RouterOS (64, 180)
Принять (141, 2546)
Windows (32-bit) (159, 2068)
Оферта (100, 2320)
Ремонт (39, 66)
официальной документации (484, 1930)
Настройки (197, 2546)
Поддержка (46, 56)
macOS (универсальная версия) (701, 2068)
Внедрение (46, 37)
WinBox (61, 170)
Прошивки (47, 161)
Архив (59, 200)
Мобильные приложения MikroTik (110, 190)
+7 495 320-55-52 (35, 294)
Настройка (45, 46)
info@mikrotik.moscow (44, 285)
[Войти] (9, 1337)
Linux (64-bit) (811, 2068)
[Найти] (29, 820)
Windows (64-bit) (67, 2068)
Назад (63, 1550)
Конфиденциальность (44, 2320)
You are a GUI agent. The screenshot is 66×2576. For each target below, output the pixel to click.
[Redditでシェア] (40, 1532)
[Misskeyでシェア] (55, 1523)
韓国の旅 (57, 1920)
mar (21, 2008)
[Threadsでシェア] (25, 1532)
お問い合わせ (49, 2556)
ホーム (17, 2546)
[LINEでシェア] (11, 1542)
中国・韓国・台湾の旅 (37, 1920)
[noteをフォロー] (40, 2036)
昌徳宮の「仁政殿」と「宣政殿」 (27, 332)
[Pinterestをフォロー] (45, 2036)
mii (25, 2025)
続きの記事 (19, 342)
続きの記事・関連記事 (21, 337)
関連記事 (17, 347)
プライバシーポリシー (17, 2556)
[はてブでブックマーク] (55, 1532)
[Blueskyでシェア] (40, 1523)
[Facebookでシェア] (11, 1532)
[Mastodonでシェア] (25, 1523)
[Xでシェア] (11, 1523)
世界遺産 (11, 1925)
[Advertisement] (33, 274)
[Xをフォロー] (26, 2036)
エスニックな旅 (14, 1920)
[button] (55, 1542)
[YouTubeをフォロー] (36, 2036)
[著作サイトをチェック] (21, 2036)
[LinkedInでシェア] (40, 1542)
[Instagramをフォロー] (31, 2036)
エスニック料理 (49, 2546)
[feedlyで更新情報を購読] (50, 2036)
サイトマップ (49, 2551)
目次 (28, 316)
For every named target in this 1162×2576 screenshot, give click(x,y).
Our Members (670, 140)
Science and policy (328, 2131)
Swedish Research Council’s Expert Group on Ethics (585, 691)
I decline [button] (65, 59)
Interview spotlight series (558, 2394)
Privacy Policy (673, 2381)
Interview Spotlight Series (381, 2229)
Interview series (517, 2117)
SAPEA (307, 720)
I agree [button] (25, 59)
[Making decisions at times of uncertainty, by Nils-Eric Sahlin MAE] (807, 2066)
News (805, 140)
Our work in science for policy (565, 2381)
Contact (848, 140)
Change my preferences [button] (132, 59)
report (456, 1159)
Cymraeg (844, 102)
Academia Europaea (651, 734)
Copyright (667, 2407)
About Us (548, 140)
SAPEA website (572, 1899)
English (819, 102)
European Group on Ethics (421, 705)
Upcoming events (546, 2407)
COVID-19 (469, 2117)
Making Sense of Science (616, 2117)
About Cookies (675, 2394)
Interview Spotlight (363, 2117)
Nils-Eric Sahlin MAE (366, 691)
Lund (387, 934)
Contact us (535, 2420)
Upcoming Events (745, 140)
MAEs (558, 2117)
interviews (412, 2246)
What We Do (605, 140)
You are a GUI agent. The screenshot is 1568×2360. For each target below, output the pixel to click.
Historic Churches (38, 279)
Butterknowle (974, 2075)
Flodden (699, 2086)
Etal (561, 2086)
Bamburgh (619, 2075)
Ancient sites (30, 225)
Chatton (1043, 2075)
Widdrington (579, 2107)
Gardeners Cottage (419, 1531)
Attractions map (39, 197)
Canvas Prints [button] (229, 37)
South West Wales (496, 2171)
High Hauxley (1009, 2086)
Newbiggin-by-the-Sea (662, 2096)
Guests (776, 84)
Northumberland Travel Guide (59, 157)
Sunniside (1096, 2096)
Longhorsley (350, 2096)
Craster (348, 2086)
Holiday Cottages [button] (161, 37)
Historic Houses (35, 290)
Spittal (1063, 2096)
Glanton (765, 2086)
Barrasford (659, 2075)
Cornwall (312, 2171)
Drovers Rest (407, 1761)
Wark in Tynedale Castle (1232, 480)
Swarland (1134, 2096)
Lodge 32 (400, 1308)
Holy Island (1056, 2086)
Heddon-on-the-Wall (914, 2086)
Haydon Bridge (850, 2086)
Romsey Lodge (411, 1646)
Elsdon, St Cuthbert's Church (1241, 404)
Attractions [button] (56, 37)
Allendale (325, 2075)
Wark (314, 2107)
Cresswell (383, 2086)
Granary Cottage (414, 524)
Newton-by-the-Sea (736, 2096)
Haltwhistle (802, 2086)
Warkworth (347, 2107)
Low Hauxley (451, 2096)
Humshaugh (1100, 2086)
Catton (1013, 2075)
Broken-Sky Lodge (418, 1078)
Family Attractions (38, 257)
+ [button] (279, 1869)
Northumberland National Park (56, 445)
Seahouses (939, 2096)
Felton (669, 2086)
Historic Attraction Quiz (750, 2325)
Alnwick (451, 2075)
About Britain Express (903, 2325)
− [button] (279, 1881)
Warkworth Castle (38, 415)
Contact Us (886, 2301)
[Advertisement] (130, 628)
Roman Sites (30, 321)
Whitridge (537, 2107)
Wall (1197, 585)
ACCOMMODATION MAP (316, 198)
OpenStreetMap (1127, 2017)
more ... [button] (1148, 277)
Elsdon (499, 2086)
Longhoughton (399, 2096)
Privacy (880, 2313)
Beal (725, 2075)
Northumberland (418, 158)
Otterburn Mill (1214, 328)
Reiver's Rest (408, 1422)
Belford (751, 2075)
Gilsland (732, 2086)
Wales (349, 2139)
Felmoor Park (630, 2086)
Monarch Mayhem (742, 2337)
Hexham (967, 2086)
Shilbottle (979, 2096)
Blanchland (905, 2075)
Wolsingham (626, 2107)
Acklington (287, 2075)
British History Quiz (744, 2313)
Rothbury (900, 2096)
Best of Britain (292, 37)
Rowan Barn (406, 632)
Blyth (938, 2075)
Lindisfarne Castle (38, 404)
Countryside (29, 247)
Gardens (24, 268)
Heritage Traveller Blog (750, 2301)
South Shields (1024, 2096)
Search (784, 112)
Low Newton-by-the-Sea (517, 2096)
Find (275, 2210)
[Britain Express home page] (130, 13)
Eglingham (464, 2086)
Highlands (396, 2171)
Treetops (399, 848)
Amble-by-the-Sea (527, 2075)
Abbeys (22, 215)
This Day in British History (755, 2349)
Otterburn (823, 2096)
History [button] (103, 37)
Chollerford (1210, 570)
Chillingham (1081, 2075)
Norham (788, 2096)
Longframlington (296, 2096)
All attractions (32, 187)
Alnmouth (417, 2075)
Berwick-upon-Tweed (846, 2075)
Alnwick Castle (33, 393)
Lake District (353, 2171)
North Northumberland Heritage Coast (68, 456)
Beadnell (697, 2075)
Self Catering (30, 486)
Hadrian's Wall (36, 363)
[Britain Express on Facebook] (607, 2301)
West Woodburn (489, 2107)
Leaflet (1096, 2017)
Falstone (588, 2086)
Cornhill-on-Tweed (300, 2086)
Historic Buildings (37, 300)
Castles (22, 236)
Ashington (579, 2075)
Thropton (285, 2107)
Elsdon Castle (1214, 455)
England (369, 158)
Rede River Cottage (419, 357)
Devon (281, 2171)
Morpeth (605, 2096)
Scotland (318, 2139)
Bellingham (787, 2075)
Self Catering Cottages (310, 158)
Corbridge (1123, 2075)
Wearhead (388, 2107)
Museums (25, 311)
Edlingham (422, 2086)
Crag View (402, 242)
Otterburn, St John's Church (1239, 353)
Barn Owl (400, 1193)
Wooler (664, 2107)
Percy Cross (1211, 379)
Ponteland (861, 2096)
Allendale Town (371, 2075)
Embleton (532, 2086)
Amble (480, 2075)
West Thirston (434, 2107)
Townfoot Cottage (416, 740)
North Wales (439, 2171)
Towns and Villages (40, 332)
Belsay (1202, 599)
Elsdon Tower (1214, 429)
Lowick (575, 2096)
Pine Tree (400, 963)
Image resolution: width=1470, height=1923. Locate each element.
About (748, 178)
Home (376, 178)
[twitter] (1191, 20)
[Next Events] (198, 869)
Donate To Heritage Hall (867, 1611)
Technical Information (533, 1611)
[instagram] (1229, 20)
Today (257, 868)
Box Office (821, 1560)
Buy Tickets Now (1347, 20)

:::::

How many lines in the records contain the word "History"? Answer with the number alone.

3